--- Information provided Enclosed Below ---

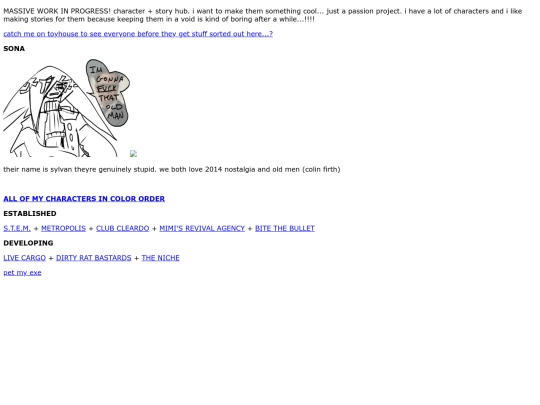Click the MASSIVE WORK IN PROGRESS paragraph
This screenshot has width=540, height=405.
[263, 15]
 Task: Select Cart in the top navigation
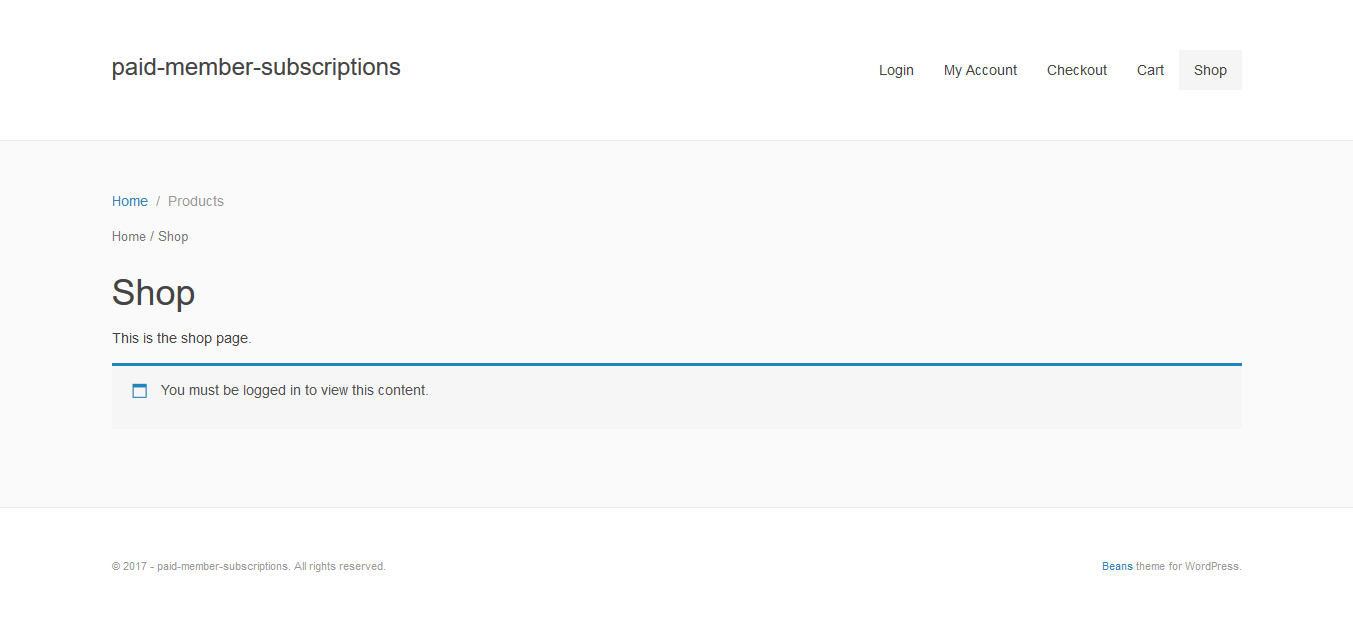tap(1150, 70)
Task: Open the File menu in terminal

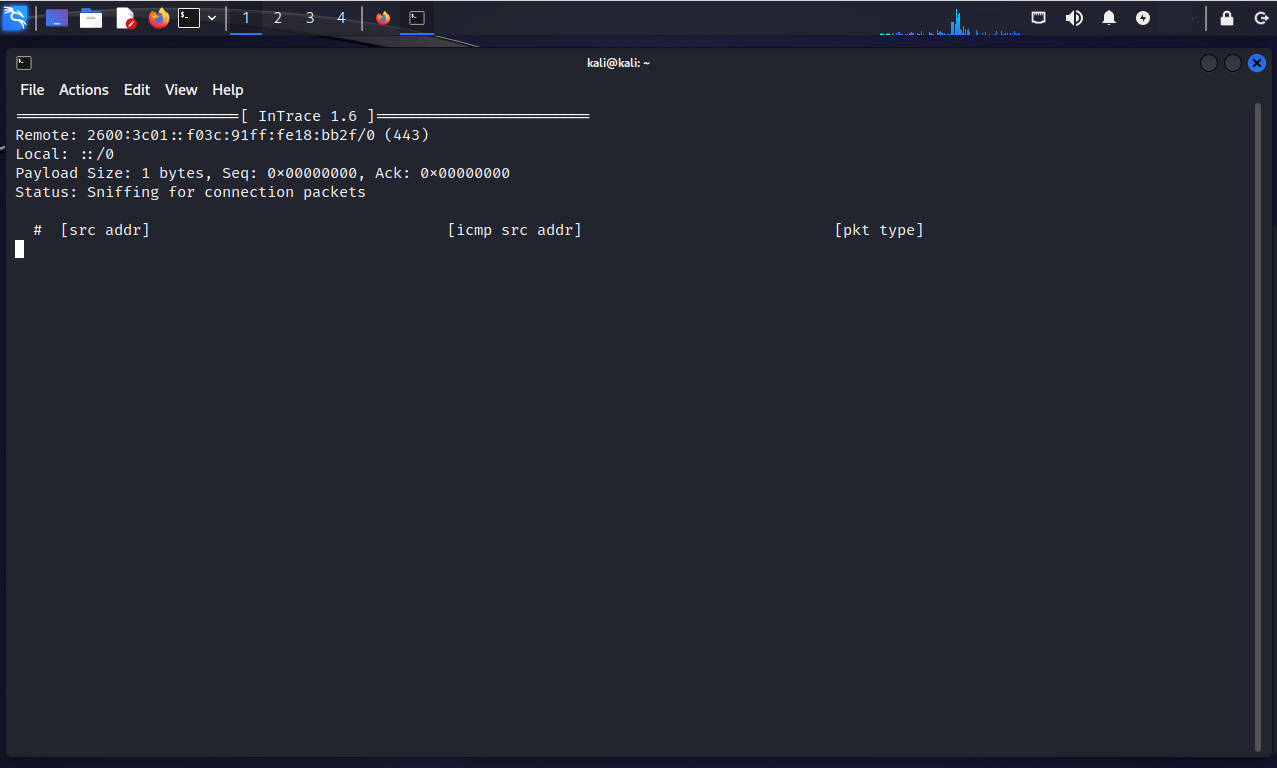Action: [32, 90]
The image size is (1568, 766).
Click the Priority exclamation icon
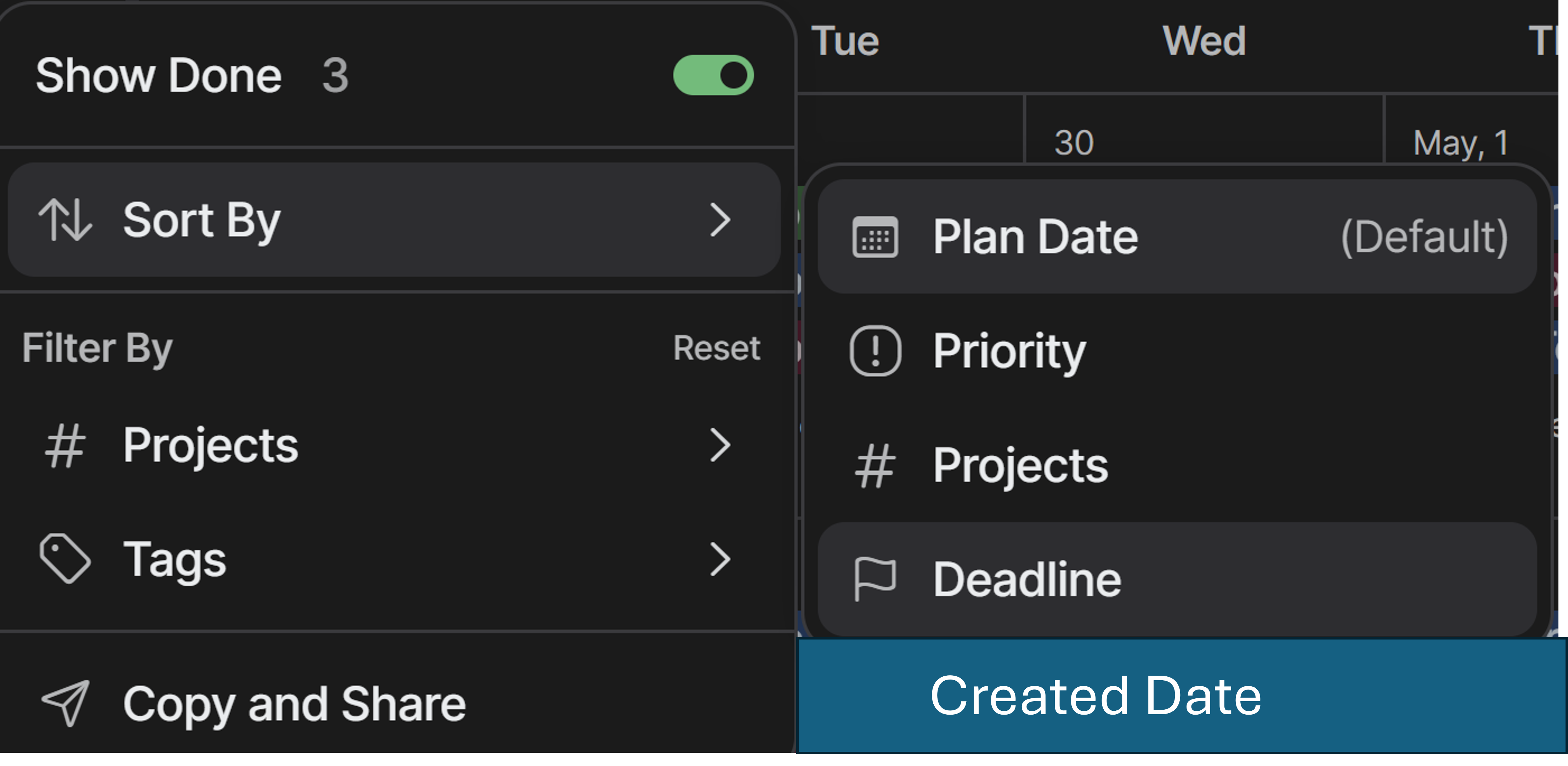coord(875,351)
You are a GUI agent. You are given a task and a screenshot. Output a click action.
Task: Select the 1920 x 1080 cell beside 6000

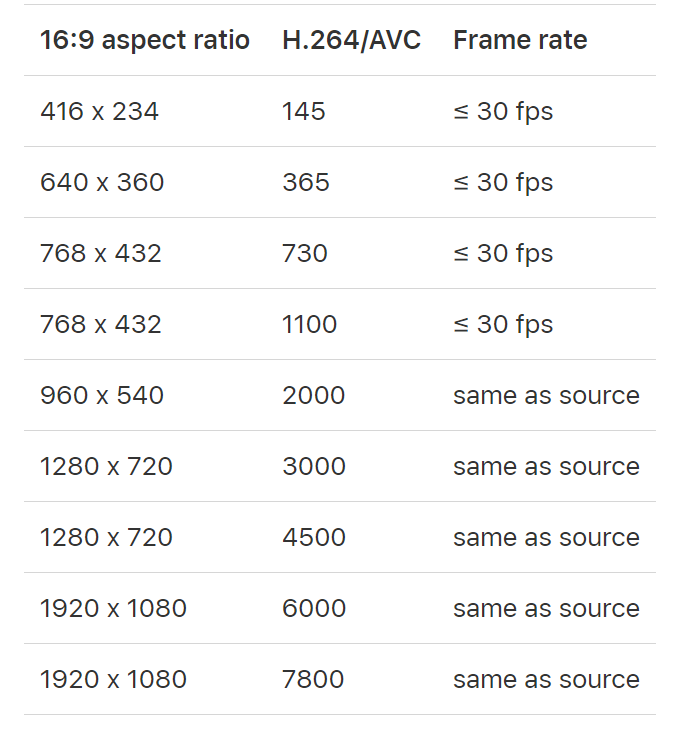113,608
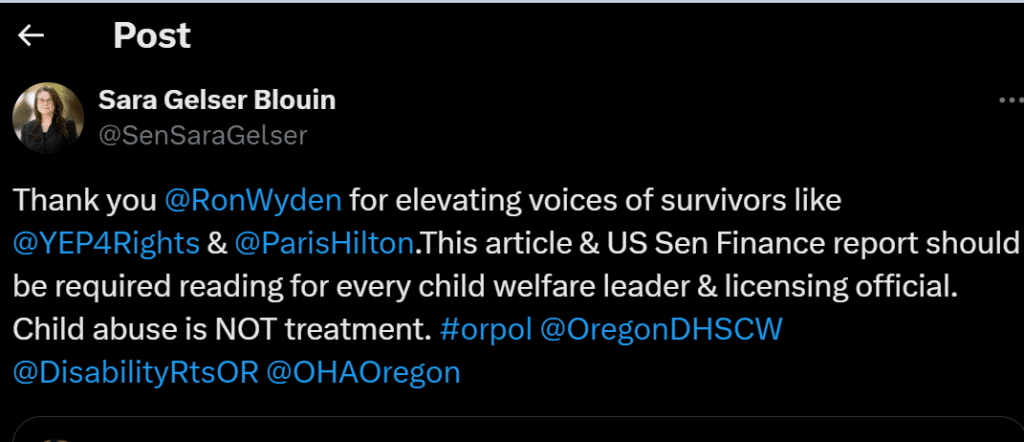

--- End of Enclosed Information provided ---

◆ **Task**
Using the listing above, set down exactly each line from the one containing "Click the Priority exclamation icon" through the final line, and leave out pictures.

◆ **Completed exercise**
Click the Priority exclamation icon
coord(875,351)
You are a GUI agent. You are given a task and a screenshot. Output a click action.
Task: Select the 1920 x 1080 cell beside 6000

113,608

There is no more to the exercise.